** Begin Supplied text **
In passing upon whether the issue of lack of probable cause should have been submitted to the jury, it is elementary that all of the evidence, together with the inferences reasonably deducible therefrom, must be considered in the light most favorable to the respondent. I, accordingly, review the evidence and state the facts in that light. Necessary to an understanding of the issue is a brief history of the various business dealings between respondent and one Cecil Floyd, and individual doing business as Floyd Motor Company, out of which dealings this litigation arose.

Over a period of several years these two parties had considerable dealings. Respondent purchased at least two automobiles from Floyd on the installment plan; as a contractor, painted Floyd's house for him, and also sold Floyd certain materials. The chattel mortgage, out of which this controversy actually arose, was given by the respondent to Floyd in September 1959, in connection with the purchase of a used pickup truck. The face amount of this mortgage, including interest and carrying charges, was $349.00, and the payments were at the rate of $30.00 per month. Respondent made twelve such thirty dollar payments with reasonable promptness and regularity, making the twelfth payment in October 1960, which actually overpaid the face amount of that mortgage in the sum of $11.00.
** End Supplied text **
** Begin Material provided **
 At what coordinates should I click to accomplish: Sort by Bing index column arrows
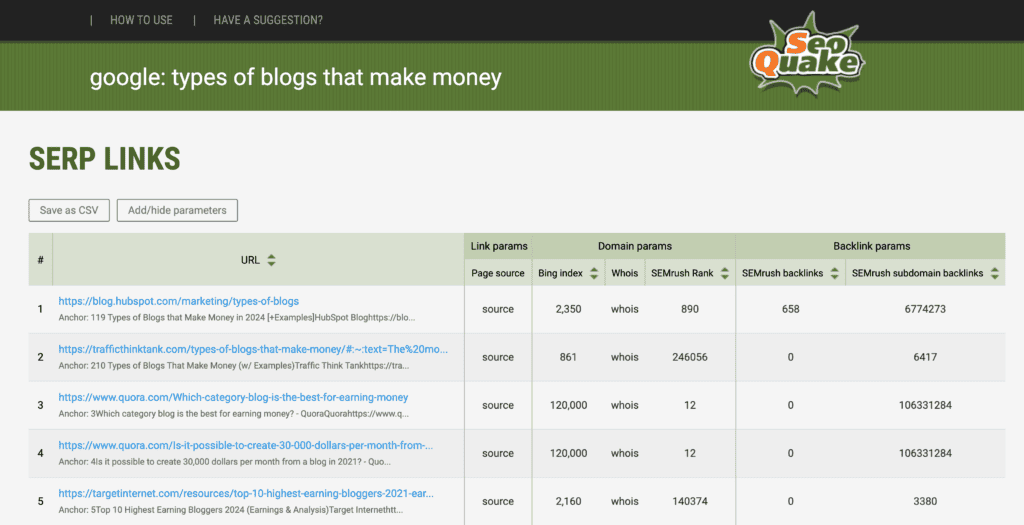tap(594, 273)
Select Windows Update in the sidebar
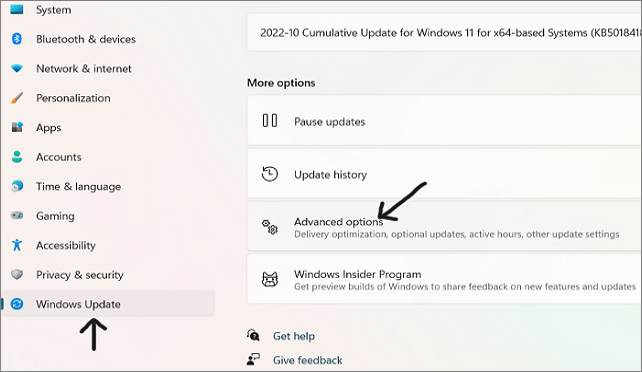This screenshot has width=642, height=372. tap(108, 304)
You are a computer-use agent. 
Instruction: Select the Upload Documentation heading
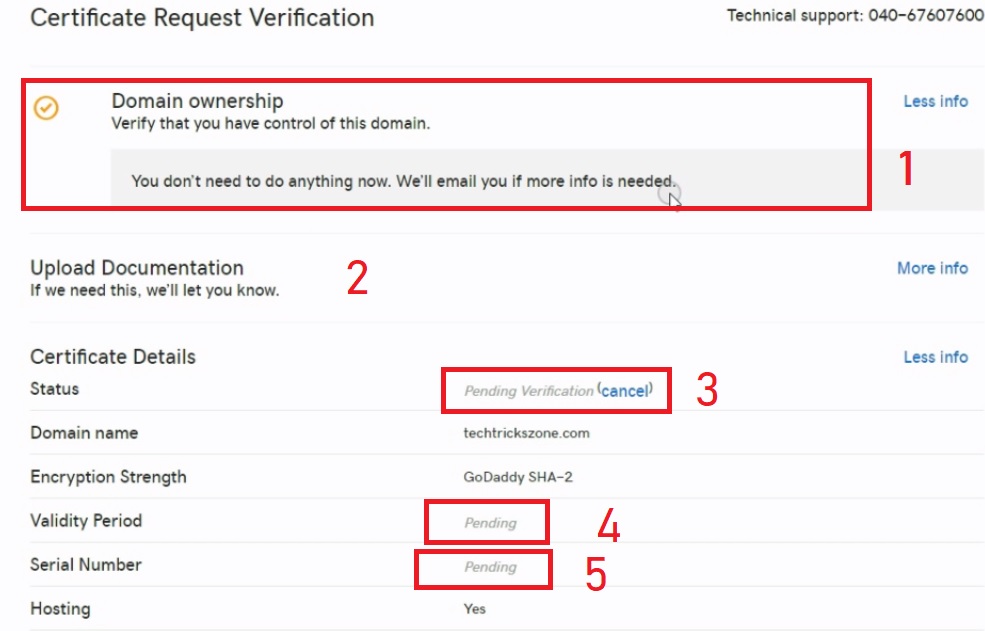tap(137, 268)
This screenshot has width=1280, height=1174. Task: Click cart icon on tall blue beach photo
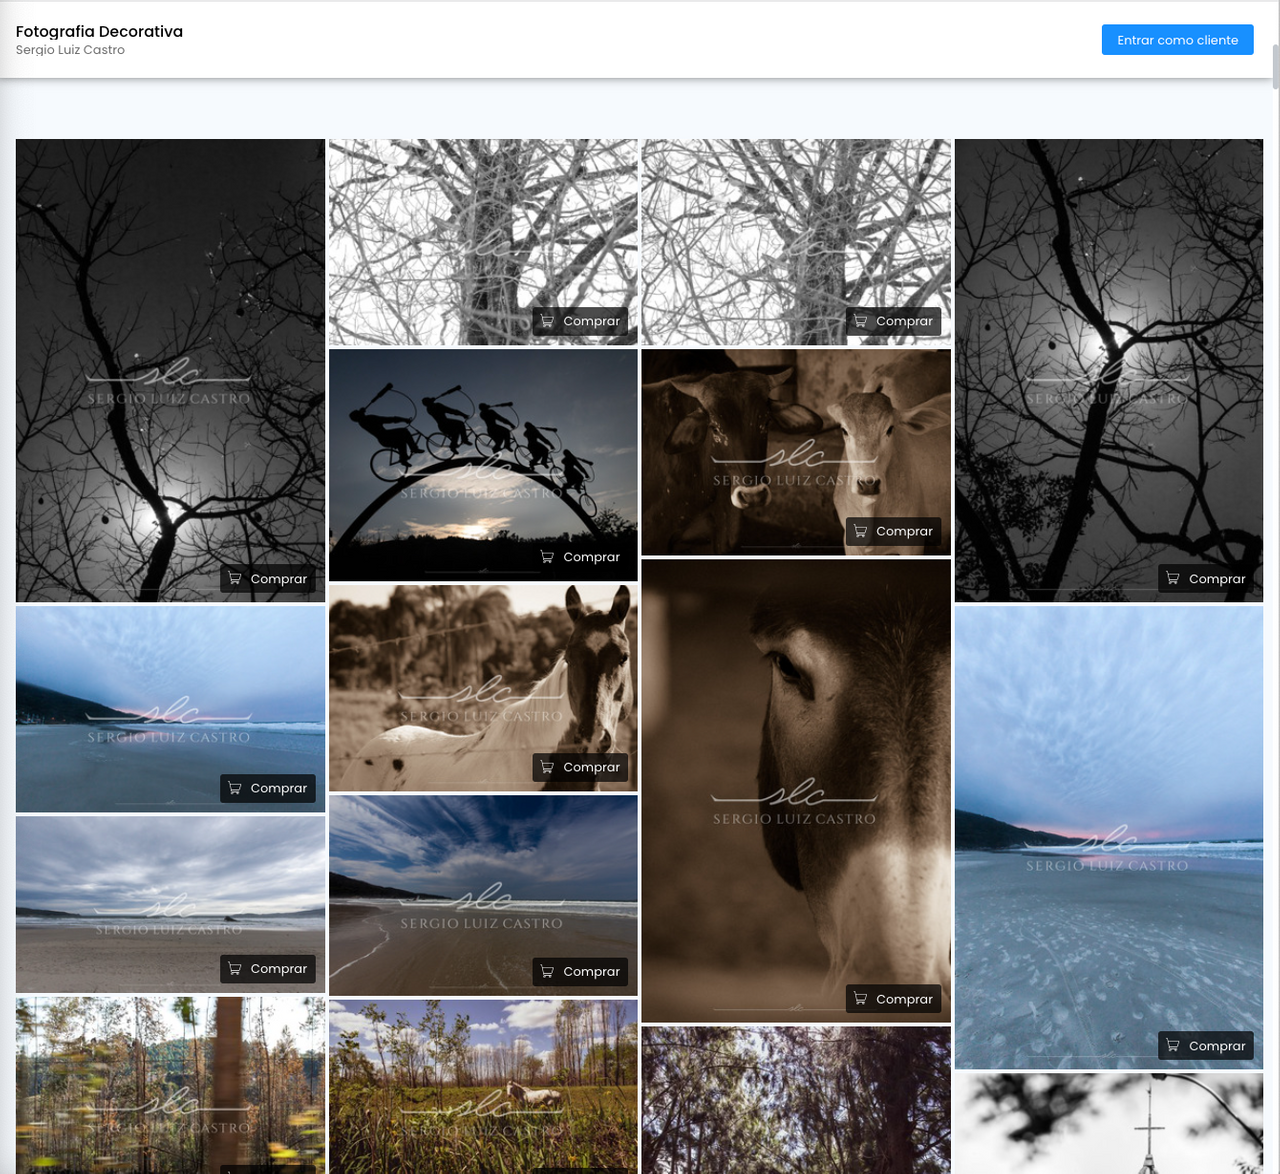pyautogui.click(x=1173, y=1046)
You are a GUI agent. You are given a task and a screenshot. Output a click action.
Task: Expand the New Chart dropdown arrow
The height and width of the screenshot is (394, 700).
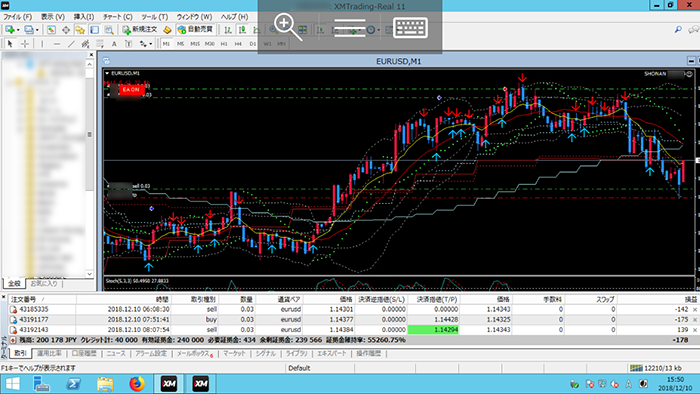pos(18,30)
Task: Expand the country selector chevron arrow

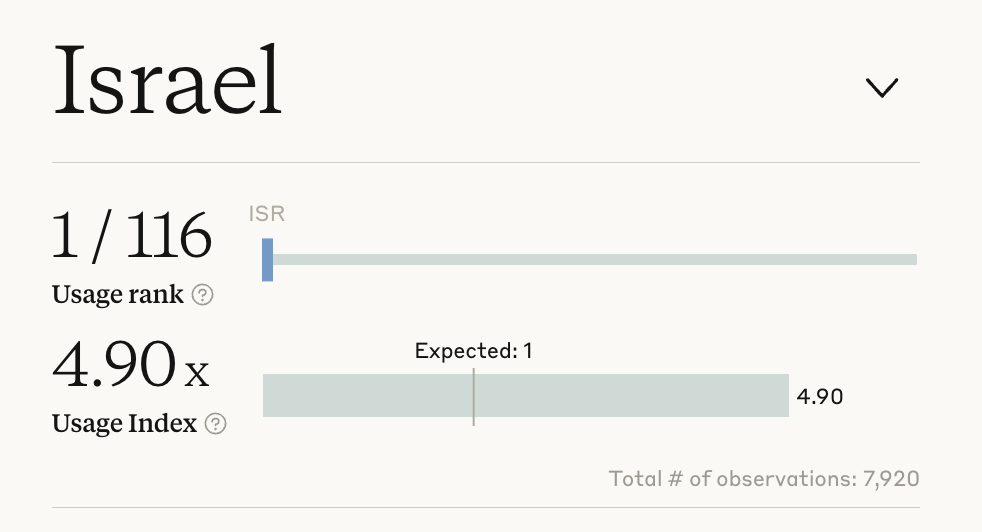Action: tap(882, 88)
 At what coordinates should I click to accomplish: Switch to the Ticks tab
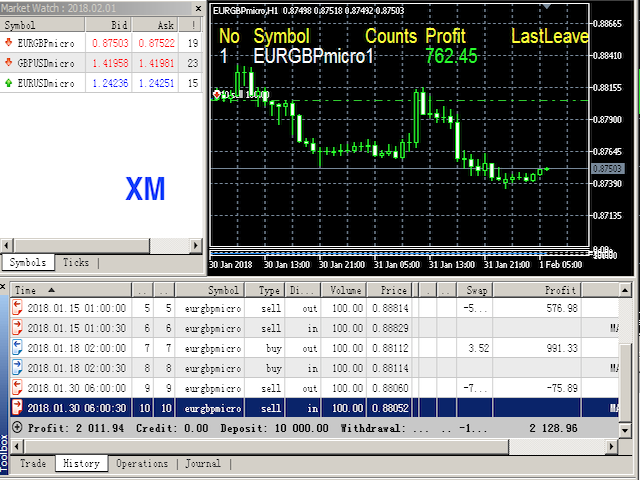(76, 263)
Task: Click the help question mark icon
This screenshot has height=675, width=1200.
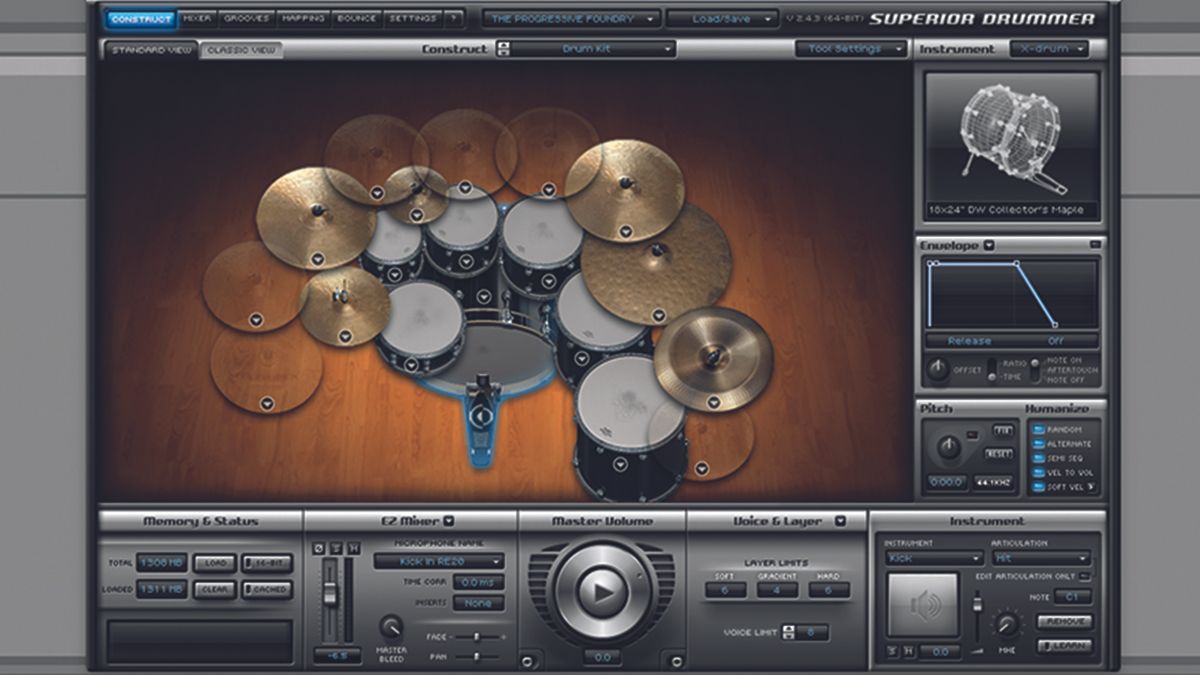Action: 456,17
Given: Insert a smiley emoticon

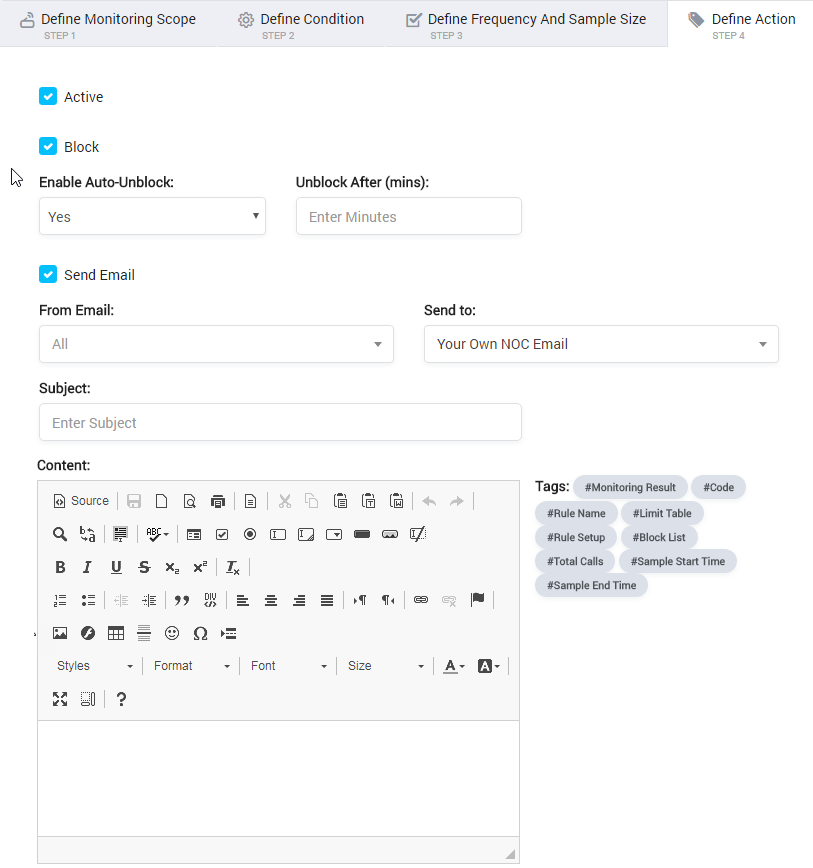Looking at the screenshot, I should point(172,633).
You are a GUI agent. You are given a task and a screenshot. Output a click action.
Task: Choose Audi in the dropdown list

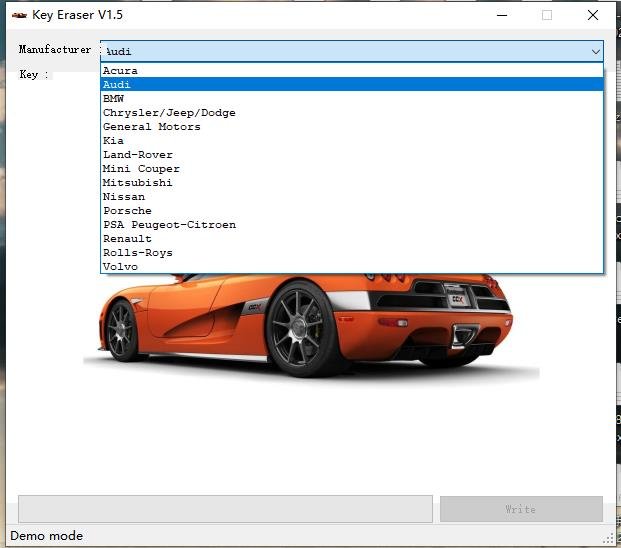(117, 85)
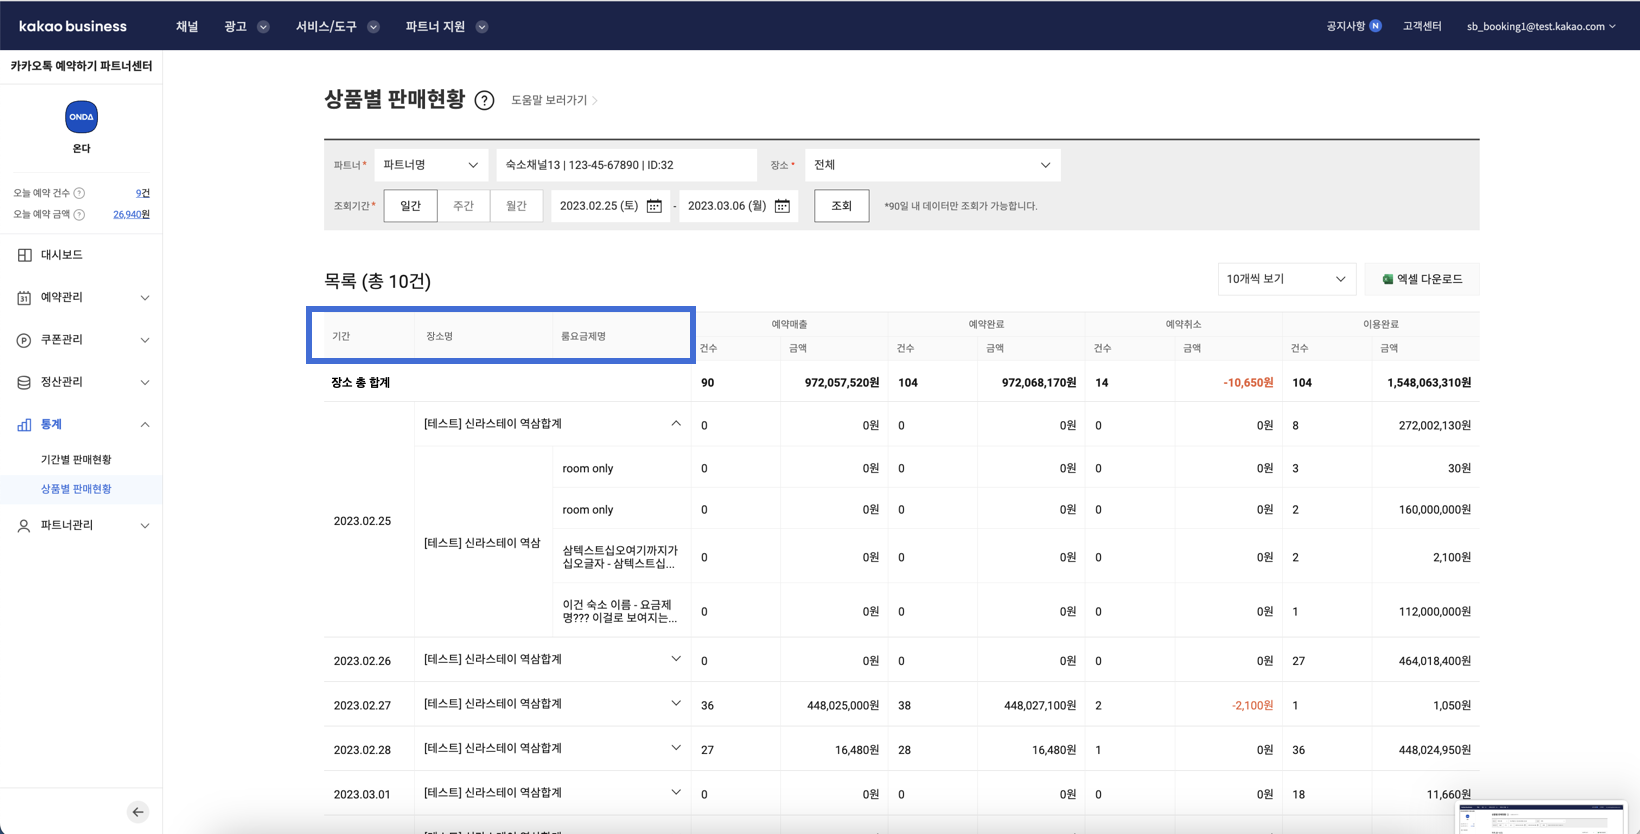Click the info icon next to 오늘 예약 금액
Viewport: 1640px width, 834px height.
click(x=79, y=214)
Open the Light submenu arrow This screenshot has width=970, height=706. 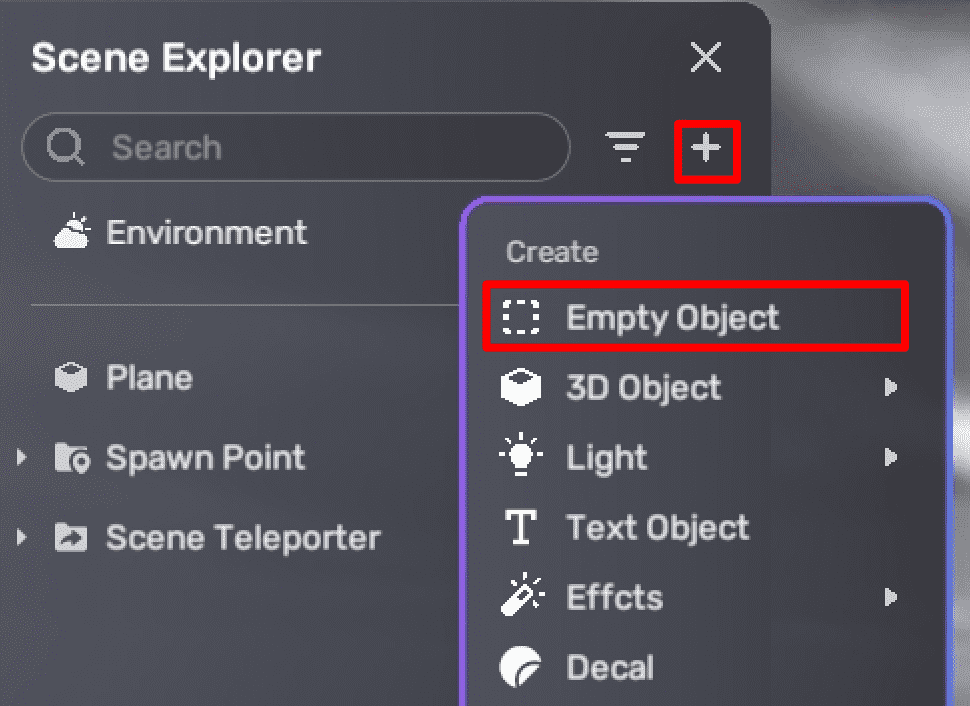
** End Material provided **
** Stated goal **
Substitute "used sedan" for "used pickup truck" in the stretch of the mortgage dispute passage above from "Over a period" through "sum of $11.00.", and give that stretch with the change.

** Correct result **
Over a period of several years these two parties had considerable dealings. Respondent purchased at least two automobiles from Floyd on the installment plan; as a contractor, painted Floyd's house for him, and also sold Floyd certain materials. The chattel mortgage, out of which this controversy actually arose, was given by the respondent to Floyd in September 1959, in connection with the purchase of a used sedan. The face amount of this mortgage, including interest and carrying charges, was $349.00, and the payments were at the rate of $30.00 per month. Respondent made twelve such thirty dollar payments with reasonable promptness and regularity, making the twelfth payment in October 1960, which actually overpaid the face amount of that mortgage in the sum of $11.00.